• Dataset records
---+---
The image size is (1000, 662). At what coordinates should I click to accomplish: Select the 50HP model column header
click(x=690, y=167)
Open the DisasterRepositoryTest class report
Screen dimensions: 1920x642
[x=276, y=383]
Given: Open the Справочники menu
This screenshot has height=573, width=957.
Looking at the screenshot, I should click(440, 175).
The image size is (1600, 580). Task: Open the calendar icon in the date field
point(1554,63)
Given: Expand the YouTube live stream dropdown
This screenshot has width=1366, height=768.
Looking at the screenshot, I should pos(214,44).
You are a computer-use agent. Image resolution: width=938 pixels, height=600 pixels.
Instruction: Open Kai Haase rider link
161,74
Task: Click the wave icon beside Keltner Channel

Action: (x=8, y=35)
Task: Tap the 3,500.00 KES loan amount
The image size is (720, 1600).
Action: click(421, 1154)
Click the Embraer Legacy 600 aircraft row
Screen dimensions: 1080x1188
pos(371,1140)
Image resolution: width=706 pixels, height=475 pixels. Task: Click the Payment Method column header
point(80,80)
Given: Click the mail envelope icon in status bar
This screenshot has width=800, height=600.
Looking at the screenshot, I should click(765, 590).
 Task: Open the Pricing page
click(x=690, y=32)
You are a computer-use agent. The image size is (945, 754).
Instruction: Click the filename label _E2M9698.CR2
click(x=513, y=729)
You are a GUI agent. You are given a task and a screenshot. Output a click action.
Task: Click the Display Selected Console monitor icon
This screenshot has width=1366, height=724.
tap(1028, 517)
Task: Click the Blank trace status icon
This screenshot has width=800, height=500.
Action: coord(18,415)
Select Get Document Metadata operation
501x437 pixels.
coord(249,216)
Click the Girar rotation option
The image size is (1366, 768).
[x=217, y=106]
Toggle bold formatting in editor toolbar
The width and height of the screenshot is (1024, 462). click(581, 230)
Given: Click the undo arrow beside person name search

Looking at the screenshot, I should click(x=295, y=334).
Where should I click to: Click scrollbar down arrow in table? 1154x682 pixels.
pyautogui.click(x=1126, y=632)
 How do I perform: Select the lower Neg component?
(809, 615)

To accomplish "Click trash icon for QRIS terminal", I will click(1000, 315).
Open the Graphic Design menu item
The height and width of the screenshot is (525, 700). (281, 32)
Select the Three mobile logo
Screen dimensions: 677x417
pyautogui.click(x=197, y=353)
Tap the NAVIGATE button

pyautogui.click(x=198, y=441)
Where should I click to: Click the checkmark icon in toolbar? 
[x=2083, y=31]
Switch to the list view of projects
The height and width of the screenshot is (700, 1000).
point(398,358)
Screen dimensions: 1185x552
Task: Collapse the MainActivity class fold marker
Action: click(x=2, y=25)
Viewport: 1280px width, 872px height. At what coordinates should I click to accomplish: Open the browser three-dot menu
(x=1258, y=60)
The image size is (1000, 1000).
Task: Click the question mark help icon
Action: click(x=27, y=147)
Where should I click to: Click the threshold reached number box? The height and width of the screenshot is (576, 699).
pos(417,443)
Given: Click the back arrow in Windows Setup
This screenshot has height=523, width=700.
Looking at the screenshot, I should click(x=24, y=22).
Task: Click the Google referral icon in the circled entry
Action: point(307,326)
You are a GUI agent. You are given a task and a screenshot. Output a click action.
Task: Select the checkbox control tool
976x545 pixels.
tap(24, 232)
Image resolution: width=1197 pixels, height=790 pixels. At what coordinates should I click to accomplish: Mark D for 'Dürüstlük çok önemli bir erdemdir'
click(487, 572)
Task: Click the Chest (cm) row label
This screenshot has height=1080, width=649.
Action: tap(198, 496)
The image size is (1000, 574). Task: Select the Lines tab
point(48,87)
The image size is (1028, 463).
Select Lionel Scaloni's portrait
---+---
Take the lines above from the first through the one containing "Given: Open the Справочники menu" and reproduce them exactly; include nothing else.

• Your solution
The image size is (1000, 662). At what coordinates should I click to accomplish: Select the 50HP model column header
click(x=690, y=167)
Open the DisasterRepositoryTest class report
Screen dimensions: 1920x642
[x=276, y=383]
Given: Open the Справочники menu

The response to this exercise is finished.